Easy access to finance
– Easy access to finance in Footwear industry will also reduce the barriers to entry in the industry, thus putting downward pressure on the prices because of increasing competition. Skechers can utilize it by borrowing at lower rates and invest it into research and development, capital expenditure to fortify its core competitive advantage.
Learning curve for new practices
– As the technology based on artificial intelligence and machine learning platform is getting complex, Skechers may face longer learning curve for training and development of existing employees. This can open space for more nimble competitors in the field of Footwear sector.
Increasing wage structure of Skechers
– Post Covid-19 there is a sharp increase in the wages especially in the jobs that require interaction with people. The increasing wages can put downward pressure on the margins of Skechers.
Capital market disruption
– During the Covid-19, Dow Jones has touched record high. The valuations of a number of companies are way beyond their existing business model potential. This can lead to capital market correction which can put a number of suppliers, collaborators, value chain partners in great financial difficulty. It will directly impact the business of Skechers.
High level of anxiety and lack of motivation
– the Great Resignation in United States is the sign of broader dissatisfaction among the workforce in United States. Skechers needs to understand the core reasons impacting the Footwear industry. This will help it in building a better workplace.
Weighted SWOT Analysis of Skechers Template, Example
Not all factors mentioned under the Strengths, Weakness, Opportunities, and Threats quadrants in the SWOT Analysis are equal. Managers at Skechers needs to zero down on the relative importance of each factor mentioned in the Strengths, Weakness, Opportunities, and Threats quadrants.
We can provide the relative importance to each factor by assigning relative weights.

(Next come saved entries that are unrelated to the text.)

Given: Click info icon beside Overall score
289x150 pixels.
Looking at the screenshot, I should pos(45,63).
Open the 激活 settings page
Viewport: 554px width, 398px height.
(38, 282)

Weighted SWOT analysis process is a three stage process –
First stage for doing weighted SWOT analysis of Skechers is to rank the strengths and weaknesses of the organization. This will help you to assess the most important strengths and weaknesses of the firm and which one of the strengths and weaknesses mentioned in the initial lists are marginal and can be left out.
Second stage for conducting weighted SWOT analysis of Skechers is to give probabilities to the external strategic factors thus better understanding the opportunities and threats arising out of macro environment changes and developments.
Third stage of constructing weighted SWOT analysis of Skechers to provide strategic recommendations includes – joining likelihood of external strategic factors such as opportunities and threats to the internal strategic factors – strengths and weaknesses. You should start with external factors as they will provide the direction of the overall industry. Secondly by joining probabilities with internal strategic factors can help the company not only strategic fit but also the most probably strategic trade-off that Skechers needs to make to build a sustainable competitive advantage.